INSTRUCTIONS TO FOLLOW: Pictures excluded, copy word for word the lines from the one holding "How do I perform: Click" through the last line below.

BEGIN STUDY MATERIAL

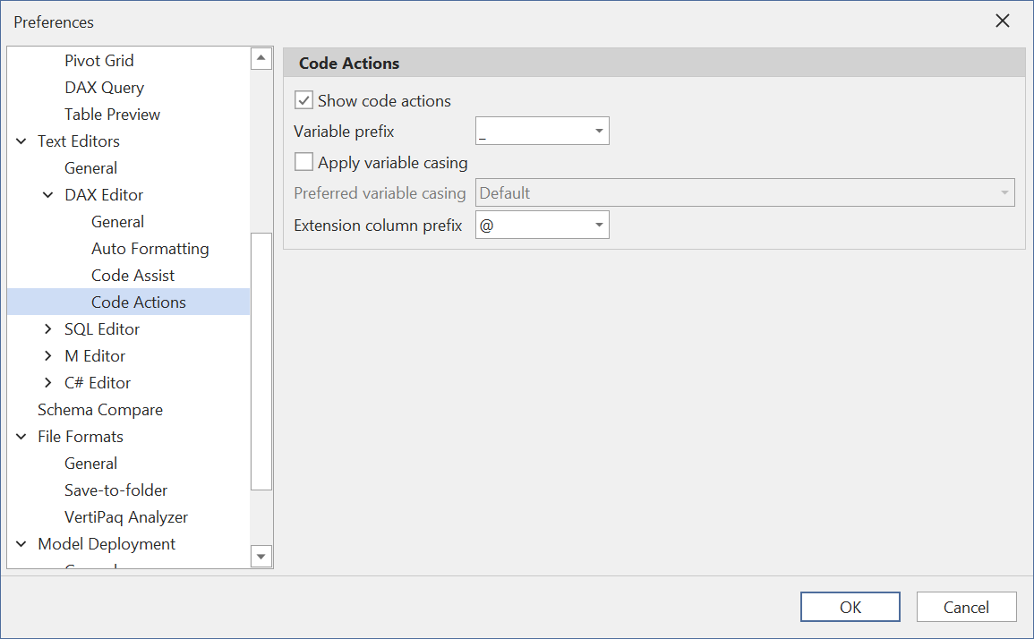
Task: Dismiss the dialog via Cancel
Action: point(966,606)
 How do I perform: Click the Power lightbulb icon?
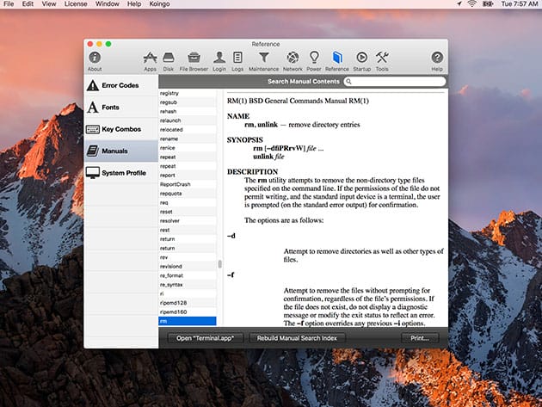[x=313, y=59]
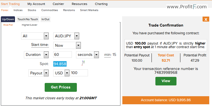Select the Higher/Lower sub-tab
Image resolution: width=212 pixels, height=107 pixels.
30,25
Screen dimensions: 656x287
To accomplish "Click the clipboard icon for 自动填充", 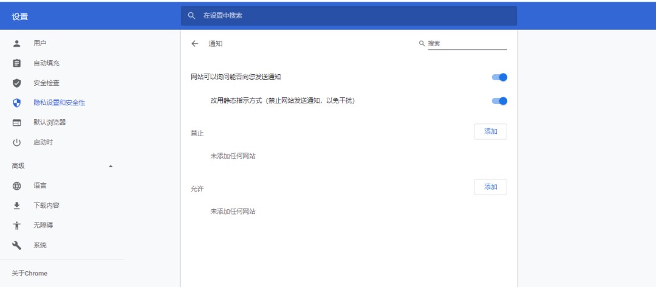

END STUDY MATERIAL

SOLVED PROBLEM:
 How do I perform: Click the Power lightbulb icon?
[x=313, y=59]
Select the Higher/Lower sub-tab
Image resolution: width=212 pixels, height=107 pixels.
30,25
Screen dimensions: 656x287
To accomplish "Click the clipboard icon for 自动填充", 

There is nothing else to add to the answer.